2021年3月11日は東日本大震災10周年だ。福島原発事故の深刻さ、人類による原発事故の処理の経験及び能力の不足により、現在まで続く苦しい努力も依然として震災後の再建活動の序曲に過ぎないことを認めざるを得ない。この10年で得られた主な進展は、汚染水の増加の漸次的な抑制だ。事故発生當初は1日平均500トン余りだったが、最近は150トンほどに抑制されている。ALPS処理水は現在、原発敷地內の1000基余りのタンク內に保管されており、約120萬トンにのぼっている。原発を運営する東京電力(以下「東電」)によると、來年夏には満杯になるという。
汚染水は福島を苦しめる壁の一つに過ぎない。2019年に発表された最新版の中長期ロードマップによると、さらなる3つの高い壁が後に控えている。(1)第1原発の6基の燃料棒の取り出し。(2)3基の燃料デブリの取り出し。(3)最終的な廃爐。廃爐にかかる時間は30?40年とされている。しかし現在の現場における作業の実際の進捗、國內外の多くの専門家の評価?判斷によると、ロードマップの実現は全體的に見て困難だ。さらには一部の問題解決の方向性が間違っており、未來の具體的な実施において対応が困難な課題や膠著狀態が生じる恐れがある。実際にこの懸念は現実において証明されている。日本政府は昨年10月、処理後の汚染水の海洋放出の方針を固めていた。ところが現在のALPSの能力に不備があり、炭素14、ストロンチウム90、トリチウムなどさまざまな放射性物質を効果的に処理できないため、放出計畫は國民から反対?抗議を受け、一部の國際機関及び中韓などの隣國からも深刻な懸念が示された。

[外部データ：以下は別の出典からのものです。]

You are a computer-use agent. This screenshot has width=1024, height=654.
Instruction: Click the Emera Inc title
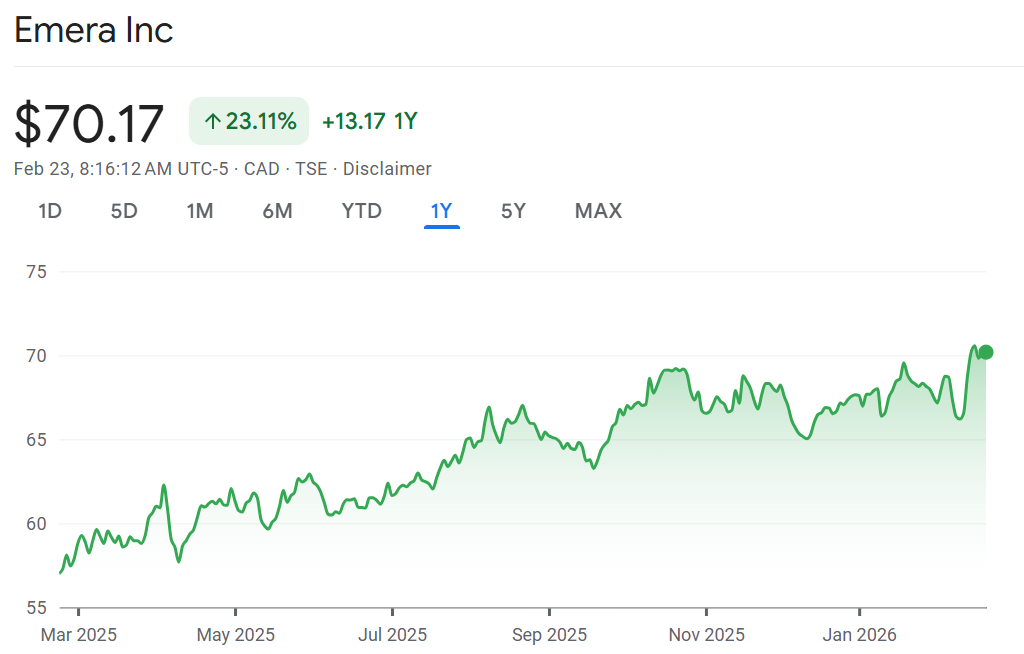(94, 30)
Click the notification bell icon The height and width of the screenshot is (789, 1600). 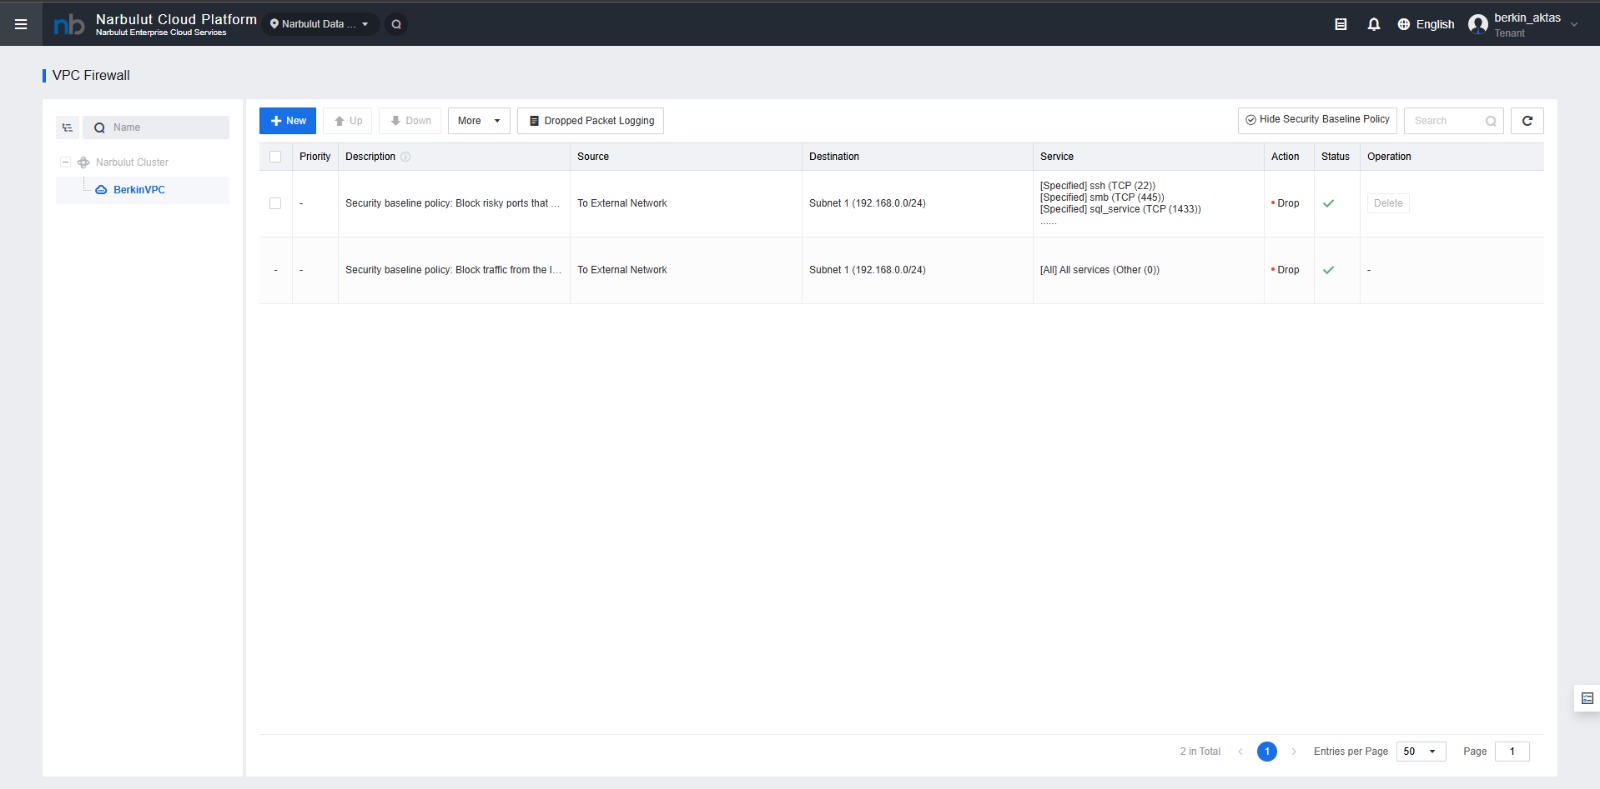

上述した狀況から、東日本大震災10周年を迎え、福島原発事故の処理作業が掘り下げられ、正念場を迎えていることが分かる。今後より安全で科學的な方法を見いだせるか、福島及び日本の人々がより安心し自信を持てるようになるか、隣國や國際社會からより理解?支持されるかは、被災後の復興事業の勝敗を直接左右し、日本の「國運」を決める。現在明るみに出ている一部の問題は、新たな狀況と結びつけ、活動方針を新たに見直すという今後の必要性を示している。つまりは狹隘なメンツにこだわるのではなく、一國の主権という低い意識により世界の環境汚染という大問題に対応しようとする非対稱性の構造を変えなければならない。開放?協議?協力?共同負擔のガバナンス理念により、東アジア及び世界の生態文明の建設という高みに立ち、系統的かつ全局面の方針により、福島原発事故の新たな対策と解決策を模索するべきだ。